## DIRECTIONS
(A) Type out the stretch of the Lopata v. Handler opinion that begins at "Before PHILLIPS, HUXMAN, and" and stops after "Okmulgee County, Oklahoma.", with the wording kept the same.
(B) Decide whether each statement below agrees with the Lopata v. Handler opinion. Answer yes or no for each, and quote the words from the opinion that settle it. (i) The corporation was organized under the laws of Delaware. (ii) The plaintiffs live in Oklahoma. (iii) The plaintiffs asked the court to appoint a receiver.

## PAGE EXCERPT
════════
Lopata v. Handler
Decision Date | 28 August 1941 |
Docket Number | No. 2311.,2311. |
Citation | 121 F.2d 938 |
Parties | LOPATA et al. v. HANDLER et al. |
Court | U.S. Court of Appeals — Tenth Circuit |
R. Brown, of Creston, Iowa, for appellants.
C. B. McCrory, of Okmulgee, Okl. (I. H. Cox, of Tulsa, Okl., on the brief), for appellees.
Before PHILLIPS, HUXMAN, and MURRAH, Circuit Judges.
Arnest Lopata and twelve other individuals1 brought this action against S. B. Handler, M. H. Holden, Hubert D. Meyer,2 and the Hanfield Petroleum & Royalty Corporation3 in the District Court of Okmulgee County, Oklahoma.
In their petition they set up that the corporation is a corporation organized under the laws of the state of Delaware; that the individual defendants are the officers and directors of the corporation and are residents of the state of Oklahoma; that the plaintiffs are residents of the state of Iowa and are stockholders in the corporation; that the corporation owned certain producing oil and gas leases in the state of Oklahoma and was engaged in producing and marketing oil and gas therefrom; that in March, 1940, all the assets of the corporation were illegally transferred to the individual defendants for the purpose of defrauding the stockholders. Plaintiffs prayed that the court appoint a receiver to take charge of the assets of the corporation and the assets thereof which had been transferred illegally to the individual defendants; that an accounting be had; and that the corporation be liquidated and its assets distributed to the stockholders.
════════
## DATASET RECORDS
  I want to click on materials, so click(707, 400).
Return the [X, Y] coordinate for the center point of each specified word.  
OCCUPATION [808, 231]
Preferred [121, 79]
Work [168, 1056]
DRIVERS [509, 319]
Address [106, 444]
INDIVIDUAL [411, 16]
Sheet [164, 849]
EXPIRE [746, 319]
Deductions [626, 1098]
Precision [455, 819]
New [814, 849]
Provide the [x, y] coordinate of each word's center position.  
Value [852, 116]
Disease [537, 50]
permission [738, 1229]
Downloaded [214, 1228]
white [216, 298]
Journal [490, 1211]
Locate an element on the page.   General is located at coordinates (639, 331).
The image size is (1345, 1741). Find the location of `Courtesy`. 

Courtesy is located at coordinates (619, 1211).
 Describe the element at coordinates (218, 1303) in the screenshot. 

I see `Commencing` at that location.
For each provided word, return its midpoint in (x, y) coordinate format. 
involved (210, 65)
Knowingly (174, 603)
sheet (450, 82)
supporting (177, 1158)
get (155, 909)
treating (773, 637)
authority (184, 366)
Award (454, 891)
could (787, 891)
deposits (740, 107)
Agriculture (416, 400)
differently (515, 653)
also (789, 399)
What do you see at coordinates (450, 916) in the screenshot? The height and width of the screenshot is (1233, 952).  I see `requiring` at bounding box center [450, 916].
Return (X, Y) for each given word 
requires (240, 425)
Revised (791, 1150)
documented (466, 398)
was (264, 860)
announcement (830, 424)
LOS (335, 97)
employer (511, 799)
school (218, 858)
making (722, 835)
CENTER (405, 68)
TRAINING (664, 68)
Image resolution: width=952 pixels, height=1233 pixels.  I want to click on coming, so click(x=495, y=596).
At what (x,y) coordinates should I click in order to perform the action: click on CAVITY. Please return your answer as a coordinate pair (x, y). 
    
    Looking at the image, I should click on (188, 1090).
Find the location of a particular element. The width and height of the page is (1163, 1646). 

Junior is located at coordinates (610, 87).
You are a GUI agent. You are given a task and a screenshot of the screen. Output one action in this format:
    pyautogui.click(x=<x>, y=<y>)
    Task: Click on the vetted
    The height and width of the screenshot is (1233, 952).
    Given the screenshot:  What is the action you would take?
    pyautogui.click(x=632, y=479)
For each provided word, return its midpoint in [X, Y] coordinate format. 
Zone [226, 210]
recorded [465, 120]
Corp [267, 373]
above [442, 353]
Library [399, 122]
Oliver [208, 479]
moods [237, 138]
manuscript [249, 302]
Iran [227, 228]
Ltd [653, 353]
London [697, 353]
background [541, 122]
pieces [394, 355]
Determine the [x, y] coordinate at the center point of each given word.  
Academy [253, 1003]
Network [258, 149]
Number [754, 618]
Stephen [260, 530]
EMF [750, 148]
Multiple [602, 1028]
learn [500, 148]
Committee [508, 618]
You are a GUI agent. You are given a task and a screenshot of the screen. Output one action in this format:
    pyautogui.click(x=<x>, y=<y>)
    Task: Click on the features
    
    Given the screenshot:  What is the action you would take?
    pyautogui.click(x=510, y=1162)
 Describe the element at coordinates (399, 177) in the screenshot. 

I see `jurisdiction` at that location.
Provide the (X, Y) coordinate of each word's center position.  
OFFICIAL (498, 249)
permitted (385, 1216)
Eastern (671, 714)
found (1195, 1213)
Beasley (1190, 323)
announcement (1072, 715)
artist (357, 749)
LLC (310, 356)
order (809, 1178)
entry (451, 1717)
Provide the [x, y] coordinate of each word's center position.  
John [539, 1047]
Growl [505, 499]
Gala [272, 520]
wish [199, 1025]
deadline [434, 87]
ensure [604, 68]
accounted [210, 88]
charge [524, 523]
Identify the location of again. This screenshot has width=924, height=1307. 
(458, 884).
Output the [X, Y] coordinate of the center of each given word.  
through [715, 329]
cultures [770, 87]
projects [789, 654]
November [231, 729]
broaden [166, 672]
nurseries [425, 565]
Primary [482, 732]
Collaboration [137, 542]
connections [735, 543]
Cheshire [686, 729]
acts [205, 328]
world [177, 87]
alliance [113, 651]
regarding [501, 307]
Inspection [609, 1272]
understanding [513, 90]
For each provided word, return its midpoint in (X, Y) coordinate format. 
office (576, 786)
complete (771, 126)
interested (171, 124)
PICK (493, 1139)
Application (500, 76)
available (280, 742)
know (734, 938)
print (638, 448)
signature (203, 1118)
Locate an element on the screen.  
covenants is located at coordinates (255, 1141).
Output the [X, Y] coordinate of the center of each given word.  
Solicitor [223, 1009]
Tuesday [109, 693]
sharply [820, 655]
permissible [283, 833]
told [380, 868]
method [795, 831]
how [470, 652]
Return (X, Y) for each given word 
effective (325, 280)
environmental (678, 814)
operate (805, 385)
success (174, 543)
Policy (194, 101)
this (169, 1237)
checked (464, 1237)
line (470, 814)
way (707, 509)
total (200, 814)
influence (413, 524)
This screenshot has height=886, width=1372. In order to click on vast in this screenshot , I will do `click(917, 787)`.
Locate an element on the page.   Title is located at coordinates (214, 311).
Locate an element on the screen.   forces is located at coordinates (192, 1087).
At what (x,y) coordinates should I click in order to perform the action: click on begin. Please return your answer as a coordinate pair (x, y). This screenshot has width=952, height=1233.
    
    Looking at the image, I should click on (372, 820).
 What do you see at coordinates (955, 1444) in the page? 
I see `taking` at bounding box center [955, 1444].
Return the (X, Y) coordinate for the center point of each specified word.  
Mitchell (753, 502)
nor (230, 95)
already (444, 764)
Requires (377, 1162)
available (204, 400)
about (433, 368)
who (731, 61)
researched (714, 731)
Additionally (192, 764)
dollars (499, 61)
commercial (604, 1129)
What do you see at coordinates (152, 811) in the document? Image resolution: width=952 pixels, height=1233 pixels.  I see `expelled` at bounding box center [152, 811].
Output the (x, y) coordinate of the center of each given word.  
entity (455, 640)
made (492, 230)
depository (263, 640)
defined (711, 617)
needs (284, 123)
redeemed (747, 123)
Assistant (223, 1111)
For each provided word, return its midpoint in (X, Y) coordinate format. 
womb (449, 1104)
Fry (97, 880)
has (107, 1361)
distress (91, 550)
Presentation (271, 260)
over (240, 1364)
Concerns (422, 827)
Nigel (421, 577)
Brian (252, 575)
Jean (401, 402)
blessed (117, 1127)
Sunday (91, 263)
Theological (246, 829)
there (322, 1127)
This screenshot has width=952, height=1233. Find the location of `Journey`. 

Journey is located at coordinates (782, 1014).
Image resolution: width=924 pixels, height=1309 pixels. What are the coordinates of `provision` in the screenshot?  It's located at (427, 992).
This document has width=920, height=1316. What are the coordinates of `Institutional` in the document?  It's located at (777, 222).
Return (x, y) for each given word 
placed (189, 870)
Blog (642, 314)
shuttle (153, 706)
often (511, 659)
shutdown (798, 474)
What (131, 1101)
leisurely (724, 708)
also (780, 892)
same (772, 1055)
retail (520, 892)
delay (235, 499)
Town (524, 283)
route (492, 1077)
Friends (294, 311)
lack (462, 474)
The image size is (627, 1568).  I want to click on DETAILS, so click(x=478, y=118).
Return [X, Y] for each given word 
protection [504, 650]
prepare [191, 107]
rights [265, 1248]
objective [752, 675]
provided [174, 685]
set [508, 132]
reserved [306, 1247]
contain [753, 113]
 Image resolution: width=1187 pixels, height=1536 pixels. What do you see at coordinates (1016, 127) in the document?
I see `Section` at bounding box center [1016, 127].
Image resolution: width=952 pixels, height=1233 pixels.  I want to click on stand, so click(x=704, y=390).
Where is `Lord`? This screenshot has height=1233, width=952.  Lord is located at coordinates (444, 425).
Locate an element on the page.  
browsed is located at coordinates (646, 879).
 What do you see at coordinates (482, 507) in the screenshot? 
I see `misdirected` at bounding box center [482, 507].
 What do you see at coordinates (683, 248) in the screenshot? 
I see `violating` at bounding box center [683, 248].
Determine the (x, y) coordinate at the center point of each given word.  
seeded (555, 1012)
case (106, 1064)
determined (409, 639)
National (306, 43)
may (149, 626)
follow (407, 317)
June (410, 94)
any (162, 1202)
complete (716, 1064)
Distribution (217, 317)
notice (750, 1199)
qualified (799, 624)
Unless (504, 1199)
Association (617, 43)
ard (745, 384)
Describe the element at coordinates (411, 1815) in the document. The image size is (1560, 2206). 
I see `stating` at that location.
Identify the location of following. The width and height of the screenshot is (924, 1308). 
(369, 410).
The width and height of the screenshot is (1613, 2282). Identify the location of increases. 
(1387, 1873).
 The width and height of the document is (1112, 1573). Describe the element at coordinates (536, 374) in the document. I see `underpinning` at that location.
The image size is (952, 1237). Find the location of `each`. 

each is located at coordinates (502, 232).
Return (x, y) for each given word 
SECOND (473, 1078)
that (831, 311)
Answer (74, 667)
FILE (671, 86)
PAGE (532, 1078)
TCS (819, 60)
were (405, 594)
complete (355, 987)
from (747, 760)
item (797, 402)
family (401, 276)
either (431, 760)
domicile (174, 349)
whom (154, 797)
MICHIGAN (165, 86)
════════
## PROBLEM SOLUTIONS
(A)
Before PHILLIPS, HUXMAN, and MURRAH, Circuit Judges.
Arnest Lopata and twelve other individuals1 brought this action against S. B. Handler, M. H. Holden, Hubert D. Meyer,2 and the Hanfield Petroleum & Royalty Corporation3 in the District Court of Okmulgee County, Oklahoma.

(B)
(i) Yes: "the corporation is a corporation organized under the laws of the state of Delaware"
(ii) No: "the plaintiffs are residents of the state of Iowa"
(iii) Yes: "Plaintiffs prayed that the court appoint a receiver"